今日の午後は、マレット骨折に対する経皮ピニング(石黒法)でした。
整形外科手術の中では、最も簡単な手術のひとつと思われがちですが何個か落とし穴があると思います。


まず、extension blockのピンですが、中節骨に対する刺入角度が急だと骨片の整復力が不足します。私の中での理想は中節骨内で髄内釘となることですが、刺入点の関係でなかなか難しいです。


更にextension blockのピンを背側皮膚上で短く切断してしまうと、皮膚を介しての整復力が不足します。したがってガーゼ交換の際の邪魔にならない程度に比較的長く残した方が無難です。


DIP関節の固定は指尖から刺入すると簡単ですが、術後の疼痛を残しやすいことと、C-wireが骨折部にかかることが難点です。したがって私の場合、尺側の側方から斜めに刺入してDIP関節を固定します。

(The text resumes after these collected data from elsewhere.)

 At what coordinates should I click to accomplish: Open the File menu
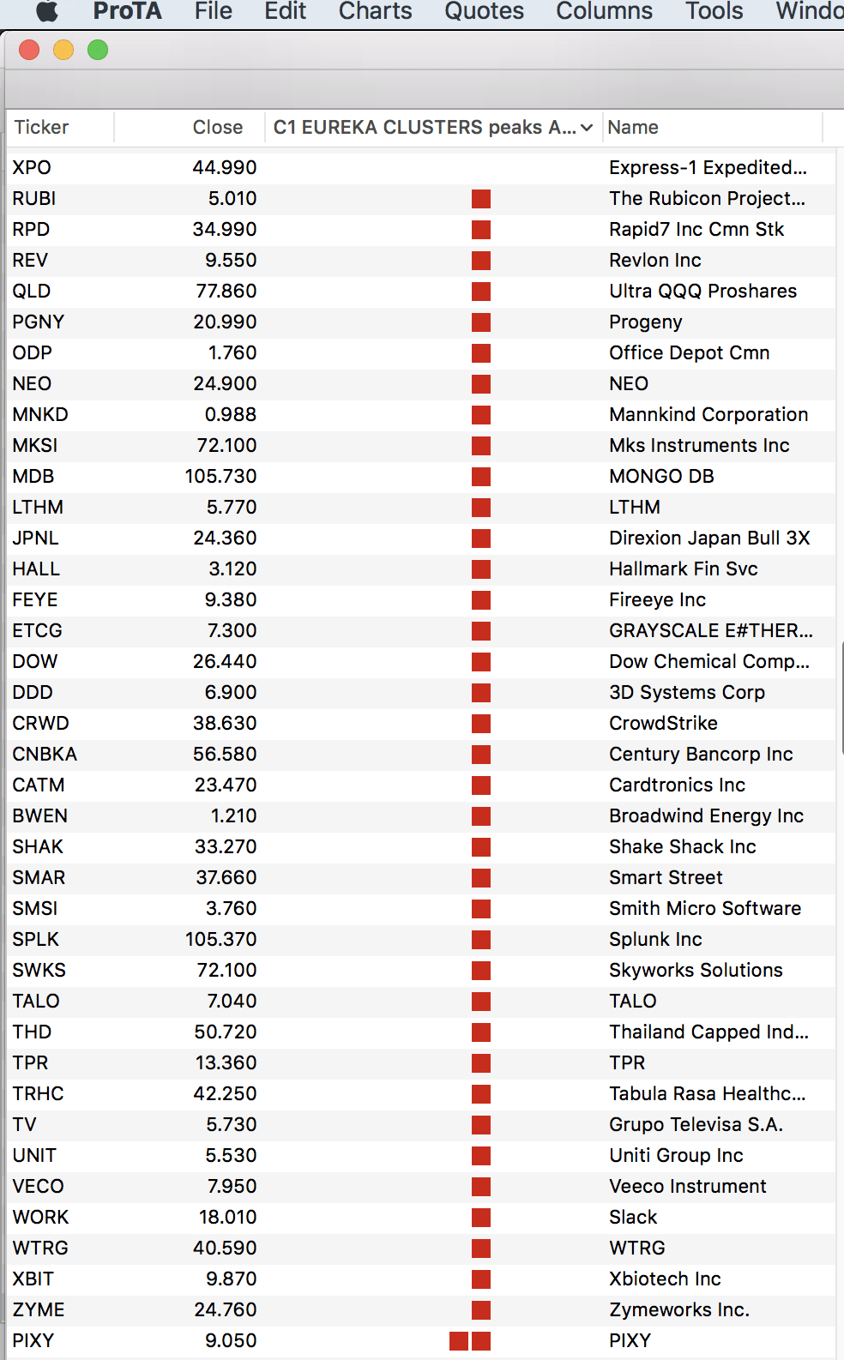213,11
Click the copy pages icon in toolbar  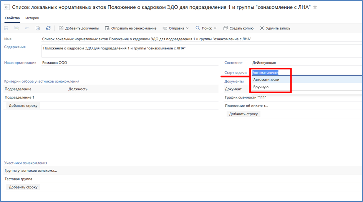click(x=38, y=28)
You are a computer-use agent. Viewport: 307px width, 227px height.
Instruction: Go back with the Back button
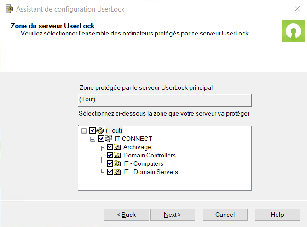coord(127,215)
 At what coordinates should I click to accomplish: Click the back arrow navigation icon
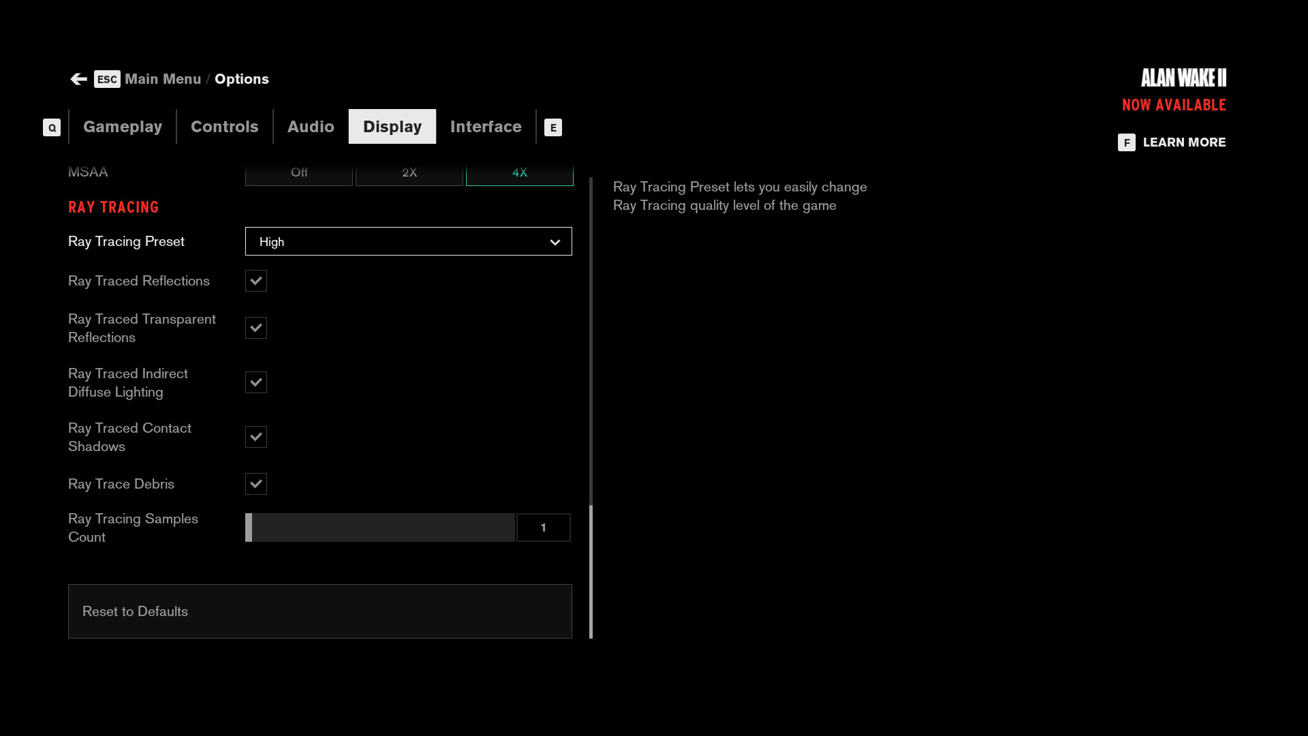78,79
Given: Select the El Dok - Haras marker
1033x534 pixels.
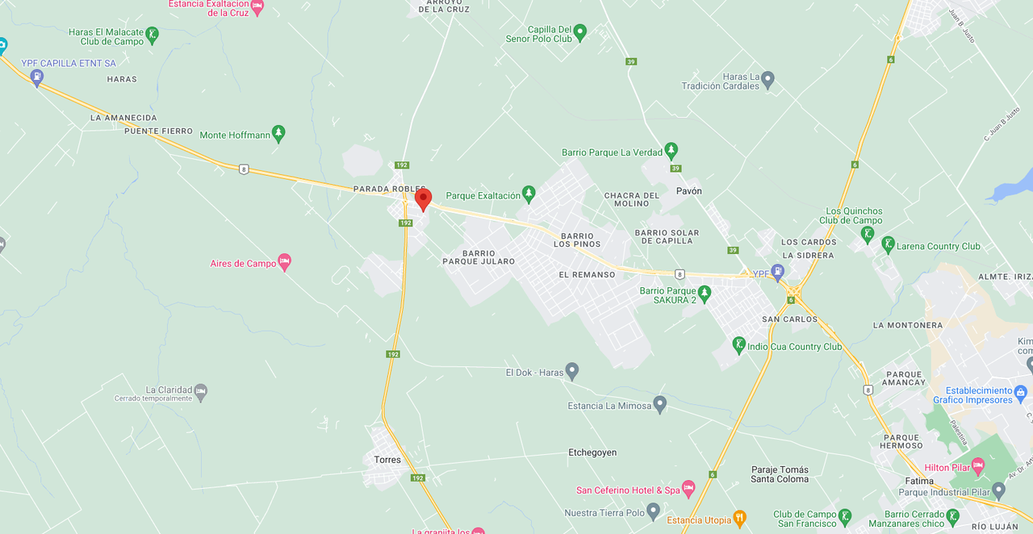Looking at the screenshot, I should pos(572,370).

4週程度でC-wireを抜去しますが、術後のリハビリテーションも注意が必要です。
何も考えずにDIP関節の可動域訓練をすると再骨折をおこすことがあります


これを防止するには末節骨基部を背側方向に持ち上げながら伸展訓練をおこなう必要があります。たかがマレット、されどマレットといったところでしょうか。